Huh! Did I just catch something here? I think I did. What you need to with blog advertising is:
- Pick blogs that seem right for the message
- Pick particular bloggers who style you like and seems right for the ad
- Write the Ad around the blog, particular posts of the blogger and the blogs it appears in.
I wrote, recently, that more than half of my Webmetricsguru.com traffic can be traced back to a couple of posts - probably less than 10, out of over 2400 that I've written so far. I probably get more traffic than any Web Analytics blog, probably even more than Avinash Kaushik's blog - and yet, in my case, and I think it's true of many blogs, the vast majority of my traffic is coming from the short head of the long tail.
Which means this …. you target blog advertising to the specific blog posts of a specific blogger based on their proven web analytics stats.
I think Blog Advertising world work much better if it actually was written in response of, or support of, or opposition of a specific, popular post of a specific popular blogger.

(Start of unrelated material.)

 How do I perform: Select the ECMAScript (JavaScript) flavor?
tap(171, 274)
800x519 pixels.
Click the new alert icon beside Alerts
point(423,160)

I think the way blog advertising is run now accounts for why the click through is so low (though the price is low too, in most cases, which makes it a good deal for brand marketers if they can figure out the right blog/blogger/message combination).
Almost two years ago, I had a client who had just published a book and his publisher ran blogads over several political blogs - it turned out that the ad for my clients book was clicked on only once in every 1500 impressions. Sure, the ad was see a whole lot, but just about no one clicked on the ad…and the ad was very political.
But it would have worked much better, I feel, had the ads been targeted to specific posts and have appeared only when that post appeared, perhaps adjacent to the main paragraph of the post.
Oh, well…I meant to just write a little bit on Blog Advertising - and ended up with a rant on it. Time to end this post.